# MATERIAL FOR THE TASK
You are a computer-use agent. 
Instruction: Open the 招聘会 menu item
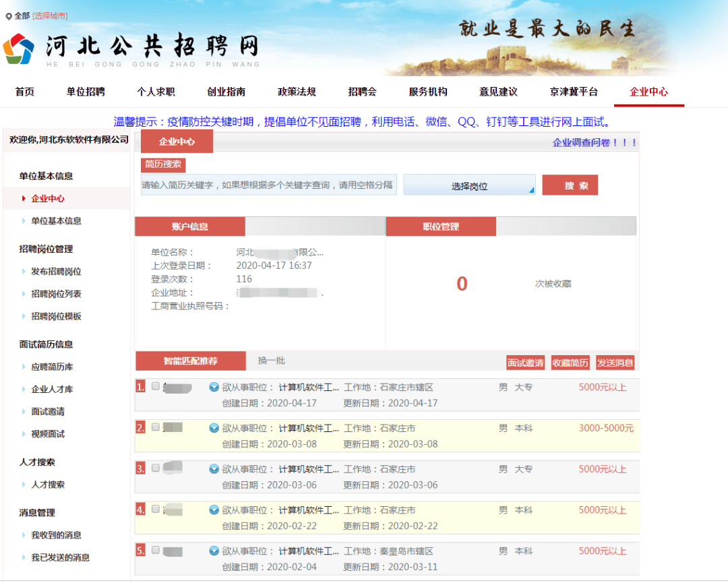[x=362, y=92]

* * *

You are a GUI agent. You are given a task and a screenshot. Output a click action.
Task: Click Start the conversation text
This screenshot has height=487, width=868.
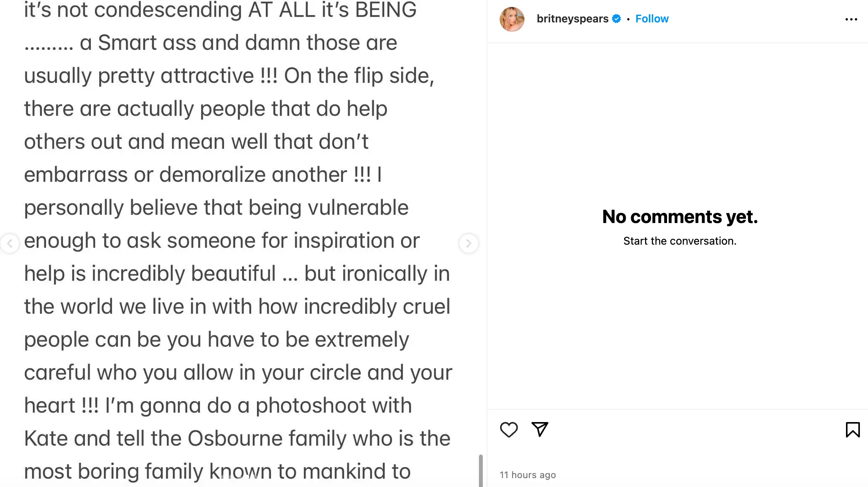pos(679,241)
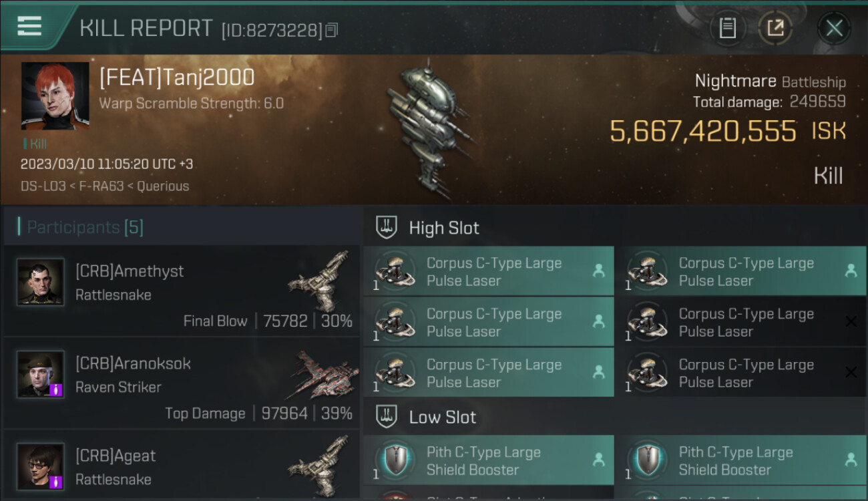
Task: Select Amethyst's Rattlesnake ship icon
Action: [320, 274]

---

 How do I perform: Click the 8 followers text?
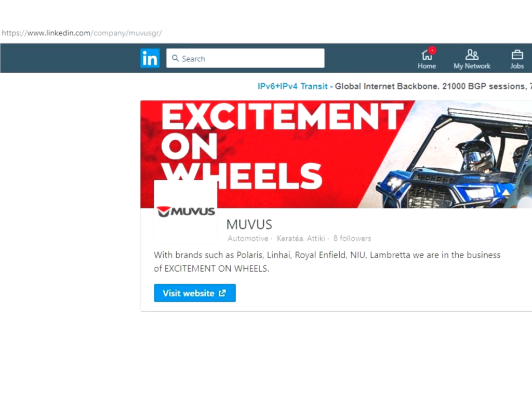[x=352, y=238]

# PROBLEM DETAILS
Show each line from the material above where the string "agent" can be found.

# EXERCISE RESPONSE
You are a computer-use agent. 
You are a GUI agent. You are given a task and a screenshot. Output a click action.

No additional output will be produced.